GeneRAG: Enhancing Large Language Models with Gene-Related Task by Retrieval-Augmented Generation

Xinyi Lin,Gelei Deng,Yuekang Li,Jingquan Ge,Joshua Wing Kei Ho,Yi Liu
DOI: https://doi.org/10.1101/2024.06.24.600176
2024-06-28
Abstract:Large Language Models (LLMs) like GPT-4 have revolutionized natural language processing and are used in gene analysis, but their gene knowledge is incomplete. Fine-tuning LLMs with external data is costly and resource-intensive. Retrieval-Augmented Generation (RAG) integrates relevant external information dynamically. We introduce GeneRAG, a framework that enhances LLMs' gene-related capabilities using RAG and the Maximal Marginal Relevance (MMR) algorithm. Evaluations with datasets from the National Center for Biotechnology Information (NCBI) show that GeneRAG outperforms GPT-3.5 and GPT-4, with a 39% improvement in answering gene questions, a 43% performance increase in cell type annotation, and a 0.25 decrease in error rates for gene interaction prediction. These results highlight GeneRAG's potential to bridge a critical gap in LLM capabilities for more effective applications in genetics.
Bioinformatics
What problem does this paper attempt to address?

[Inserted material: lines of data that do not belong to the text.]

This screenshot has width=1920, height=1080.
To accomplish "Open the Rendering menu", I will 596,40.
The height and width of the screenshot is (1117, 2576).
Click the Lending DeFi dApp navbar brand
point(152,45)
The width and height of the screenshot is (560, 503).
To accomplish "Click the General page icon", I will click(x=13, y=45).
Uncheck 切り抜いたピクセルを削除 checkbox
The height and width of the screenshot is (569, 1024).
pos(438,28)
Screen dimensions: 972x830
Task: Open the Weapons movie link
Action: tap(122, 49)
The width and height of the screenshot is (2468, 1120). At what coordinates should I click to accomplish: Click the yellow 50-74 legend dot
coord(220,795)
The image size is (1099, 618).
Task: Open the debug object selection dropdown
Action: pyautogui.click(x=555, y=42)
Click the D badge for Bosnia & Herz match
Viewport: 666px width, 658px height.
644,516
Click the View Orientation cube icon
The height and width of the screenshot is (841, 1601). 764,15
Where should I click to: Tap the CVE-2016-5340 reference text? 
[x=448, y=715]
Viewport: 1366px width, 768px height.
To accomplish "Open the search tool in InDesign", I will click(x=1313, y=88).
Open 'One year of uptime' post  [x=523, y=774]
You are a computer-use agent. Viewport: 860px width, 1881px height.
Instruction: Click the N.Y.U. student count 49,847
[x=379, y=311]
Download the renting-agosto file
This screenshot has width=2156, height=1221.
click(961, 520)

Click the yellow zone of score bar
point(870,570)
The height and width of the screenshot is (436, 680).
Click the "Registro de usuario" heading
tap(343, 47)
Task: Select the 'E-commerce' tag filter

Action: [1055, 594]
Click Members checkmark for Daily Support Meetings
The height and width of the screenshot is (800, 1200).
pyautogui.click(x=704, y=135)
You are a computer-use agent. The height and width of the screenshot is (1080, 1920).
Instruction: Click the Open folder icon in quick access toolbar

This paper aims to address the issue of knowledge incompleteness in large language models (LLMs) for gene-related tasks. Although large language models like GPT-4 have made revolutionary progress in natural language processing and have been used for gene analysis, their deficiencies in gene knowledge remain evident. Directly fine-tuning these models with external data is costly and resource-intensive. To solve this problem, the paper proposes the GeneRAG framework, which utilizes Retrieval-Augmented Generation (RAG) technology combined with the Maximal Marginal Relevance (MMR) algorithm to dynamically integrate external information. Evaluation results show that GeneRAG significantly outperforms GPT-3.5 and GPT-4 in answering gene-related questions, cell type annotation, and gene interaction prediction, with improvements of 39%, 43%, and a reduction of 0.25 in error rate, respectively. These results indicate that GeneRAG has the potential to fill critical gaps in the application of current LLMs in genetics.